#### MATERIAL FOR THIS TASK

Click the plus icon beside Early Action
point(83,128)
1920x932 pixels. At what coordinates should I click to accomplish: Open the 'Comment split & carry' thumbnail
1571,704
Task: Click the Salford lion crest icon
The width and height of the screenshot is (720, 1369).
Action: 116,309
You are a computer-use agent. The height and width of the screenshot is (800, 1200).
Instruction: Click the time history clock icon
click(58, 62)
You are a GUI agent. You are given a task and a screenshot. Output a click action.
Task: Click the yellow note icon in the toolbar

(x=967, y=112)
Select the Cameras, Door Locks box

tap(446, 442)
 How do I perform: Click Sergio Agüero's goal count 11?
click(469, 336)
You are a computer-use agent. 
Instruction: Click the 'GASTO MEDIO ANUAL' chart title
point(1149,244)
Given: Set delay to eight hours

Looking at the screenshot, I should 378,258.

########

Can you copy the items word for word, starting at the line containing "You are a computer-use agent. The" and continuing through the last item?

* RESPONSE TO THIS EXERCISE *
You are a computer-use agent. The height and width of the screenshot is (800, 1200).
Instruction: Click the time history clock icon
click(58, 62)
You are a GUI agent. You are given a task and a screenshot. Output a click action.
Task: Click the yellow note icon in the toolbar

(x=967, y=112)
Select the Cameras, Door Locks box

tap(446, 442)
 How do I perform: Click Sergio Agüero's goal count 11?
click(469, 336)
You are a computer-use agent. 
Instruction: Click the 'GASTO MEDIO ANUAL' chart title
point(1149,244)
Given: Set delay to eight hours

Looking at the screenshot, I should 378,258.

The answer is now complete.